À en croire les critiques portées sur votre texte, la certitude de la sanction n’empêcherait pas la récidive. Or le projet de loi n’instaure pas de peines d’emprisonnement fixes et incompressibles, pas plus qu’il ne remet en cause les possibilités d’aménagement des peines. Et contrairement à ce que j’ai pu entendre, il préserve la liberté d’appréciation des juges.

Ce sont des affirmations gratuites que vous ne pouvez pas prouver.

Le Conseil constitutionnel a fait de l’individualisation de la peine et du pouvoir d’appréciation des juges des principes intangibles.

Au contraire, c’est un texte d’équilibre, qui ne remet pas en cause ces principes auxquels vous êtes, autant que nous le sommes, attachés.

Le projet de loi prévoit que l’injonction de soins deviendra le principe dès lors qu’une expertise aura conclu à une possibilité de traitement.

Les détenus seront incités fermement à se soigner et tout refus empêchera toute réduction de peine supplémentaire et toute libération conditionnelle.

Madame la garde des sceaux, ainsi que plusieurs de mes collègues, j’ai eu l’honneur de participer à la commission d’enquête parlementaire dite d’Outreau.
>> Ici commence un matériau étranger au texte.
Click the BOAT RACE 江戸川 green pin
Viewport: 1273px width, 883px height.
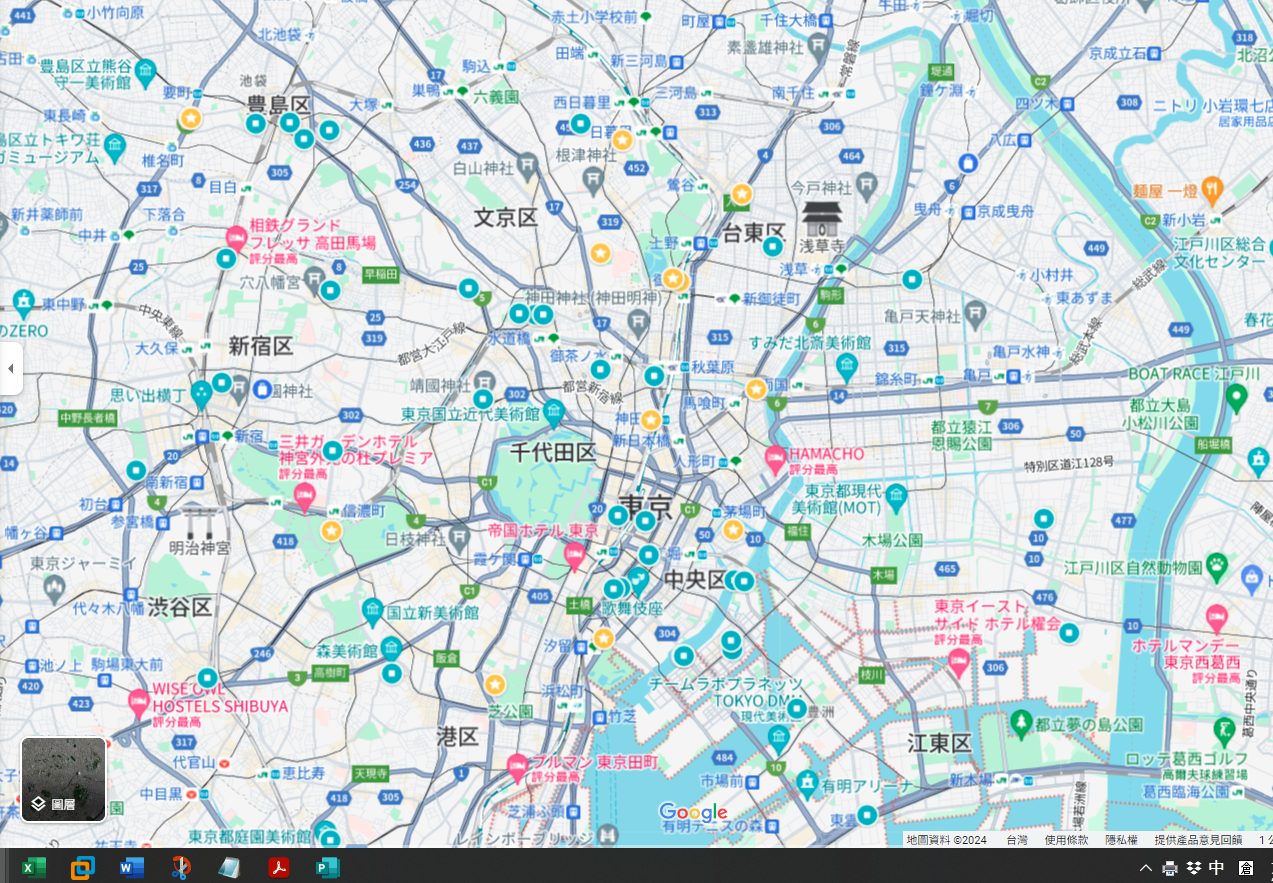tap(1236, 398)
Pendant six mois, nous avons travaillé à améliorer la justice. Votre prédécesseur, Pascal Clément, a pu compter sur le soutien des représentants de la nation pour contribuer à améliorer la situation des tribunaux, des prisons et des lieux privatifs de liberté. En ce début de législature, je peux vous dire que c’est animé de cette même exigence que le groupe Nouveau Centre vous apportera son soutien. Puisse cette session extraordinaire nous permettre de retrouver le consensus obtenu au sein de la commission d’Outreau. Pour toute mesure relative au contrôle des prisons, au milieu pénitentiaire, au suivi socio-judiciaire ou à l’obligation de soins, vous trouverez dans notre groupe un partenaire pour vous aider dans la noble mission que vous a confiée le Président de la République. (Applaudissements sur les bancs du groupe Nouveau Centre et du groupe de l’Union pour un mouvement populaire.)